→ **Stated exercise**:
Copy out the lines word for word, from the first one through the one containing "pos(879,688)", inclusive. Leave the pictures out.
________________________
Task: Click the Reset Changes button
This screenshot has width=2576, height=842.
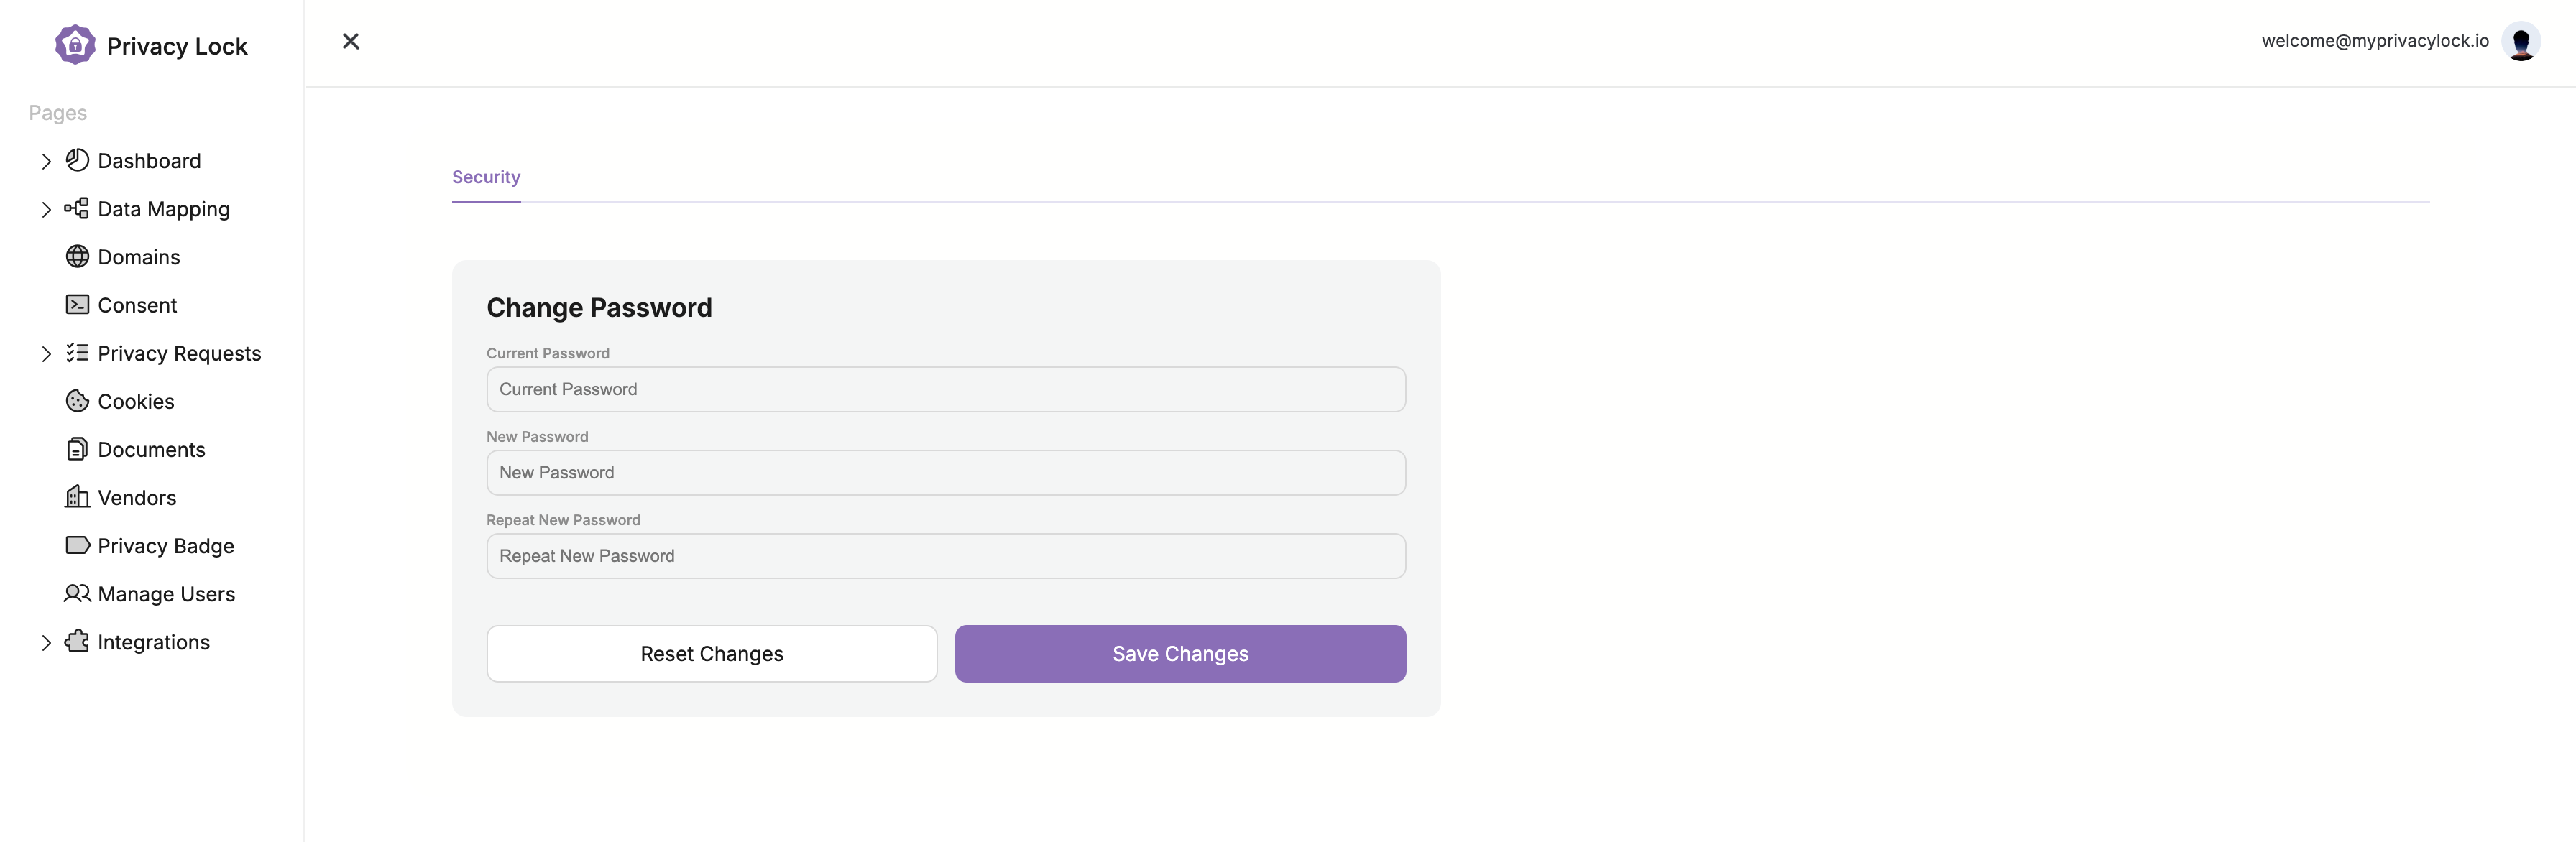Action: pyautogui.click(x=712, y=653)
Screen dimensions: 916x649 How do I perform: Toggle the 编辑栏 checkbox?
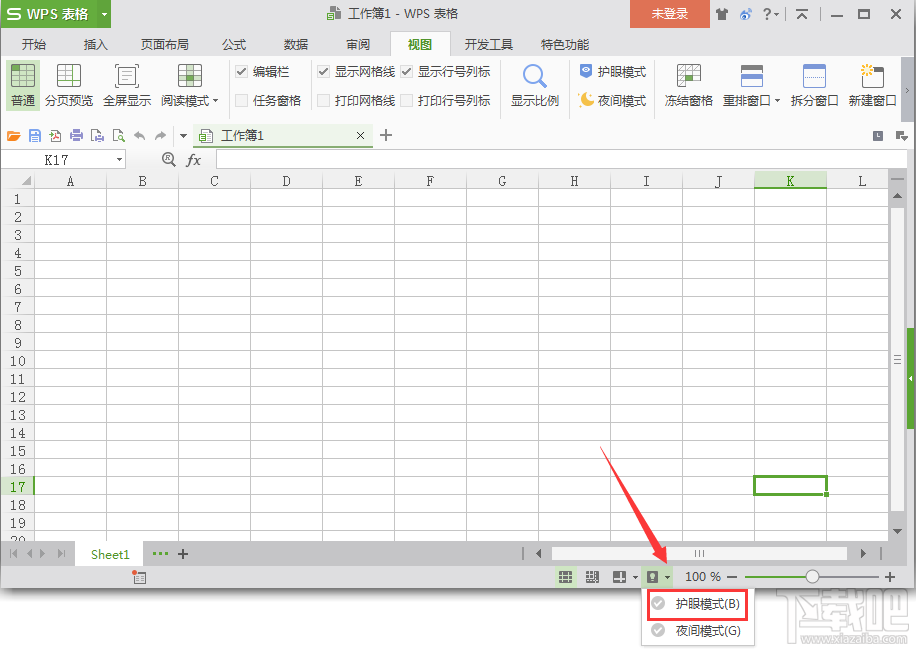coord(241,71)
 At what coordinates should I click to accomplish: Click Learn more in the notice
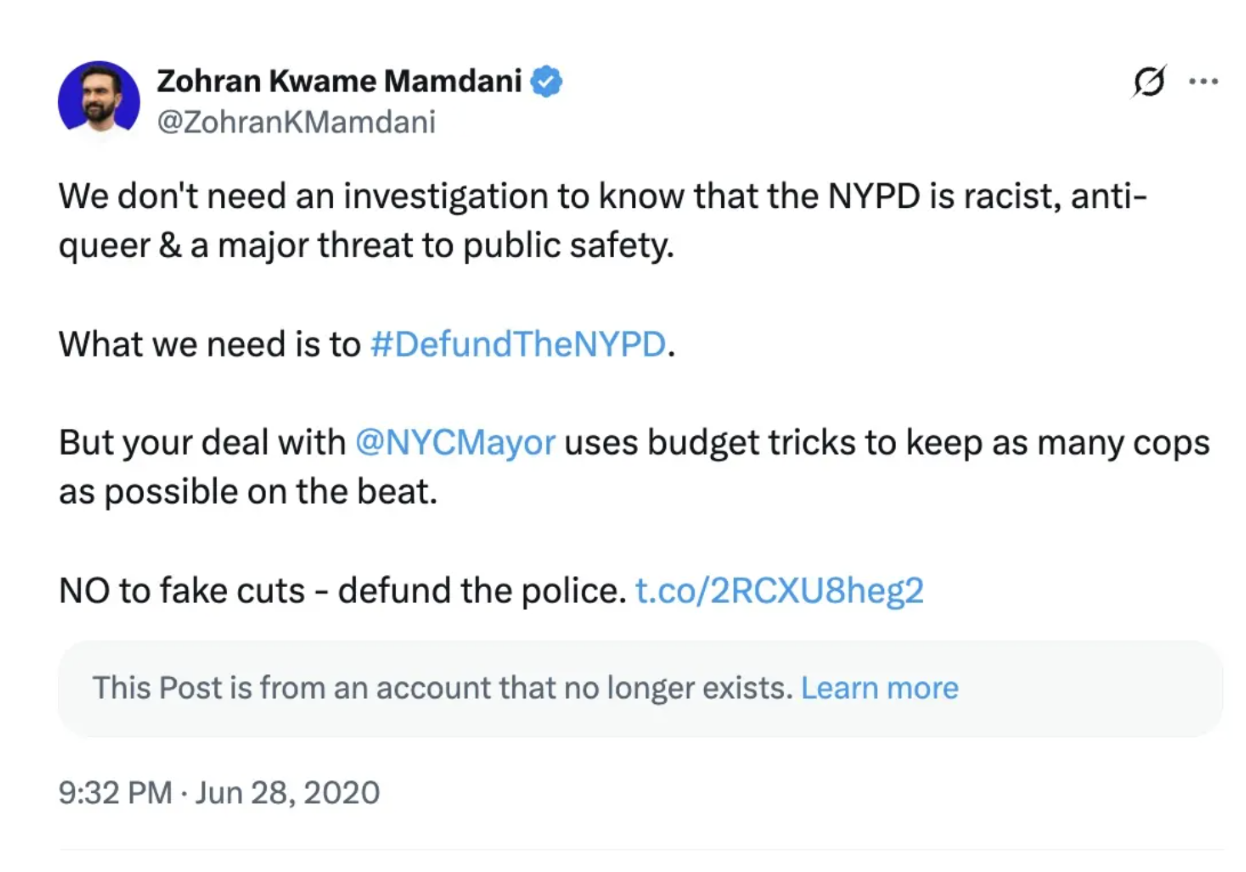pos(879,688)
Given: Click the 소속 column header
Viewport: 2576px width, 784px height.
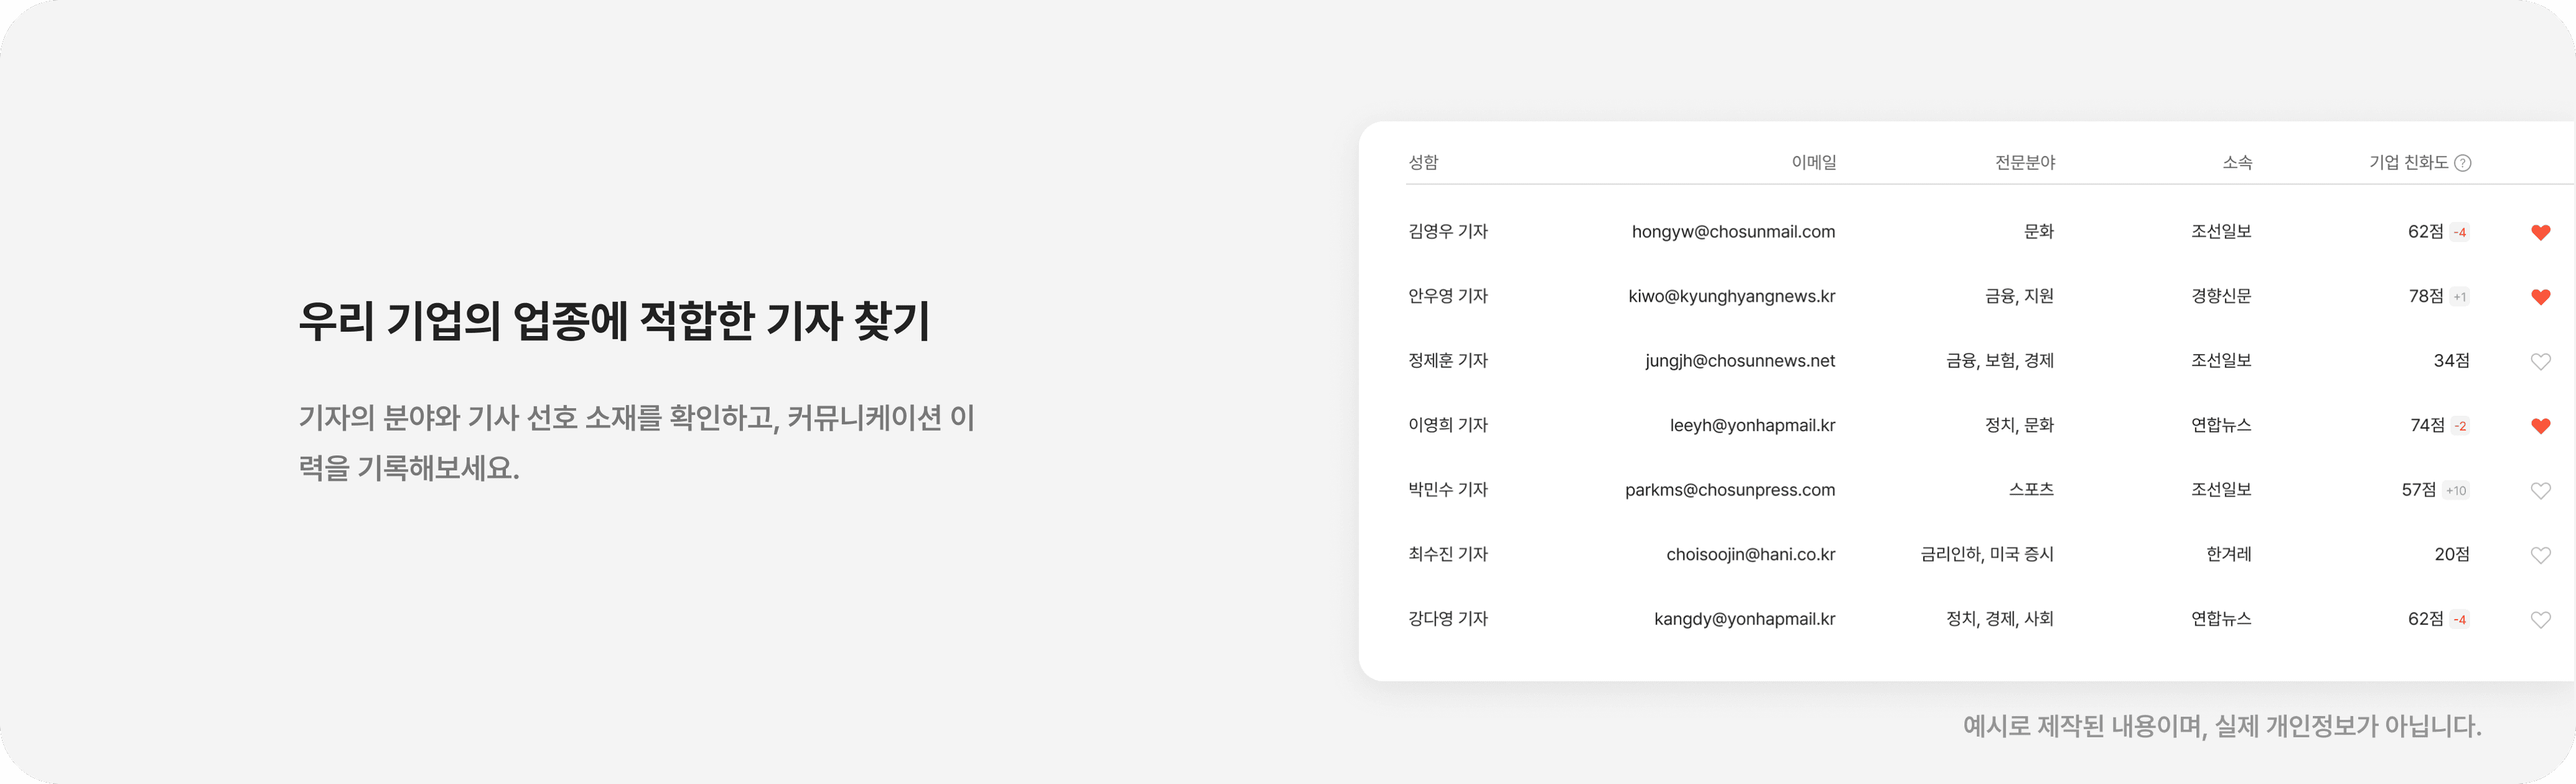Looking at the screenshot, I should pos(2237,162).
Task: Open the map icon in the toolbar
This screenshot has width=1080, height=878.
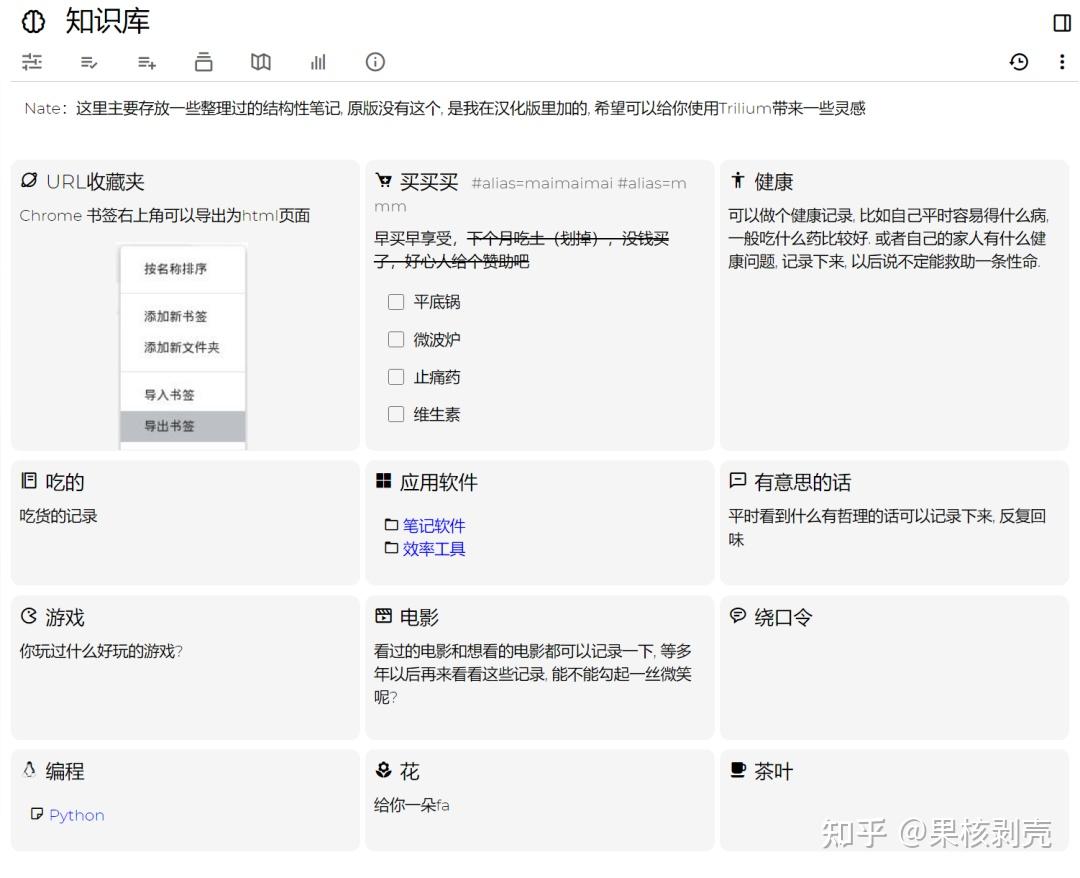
________________________
→ **Answer**:
Task: Click the Reset Changes button
This screenshot has width=2576, height=842.
Action: pyautogui.click(x=712, y=653)
Screen dimensions: 916x649 How do I perform: Toggle the 编辑栏 checkbox?
coord(241,71)
 At what coordinates should I click to accomplish: Click Learn more in the notice
pos(879,688)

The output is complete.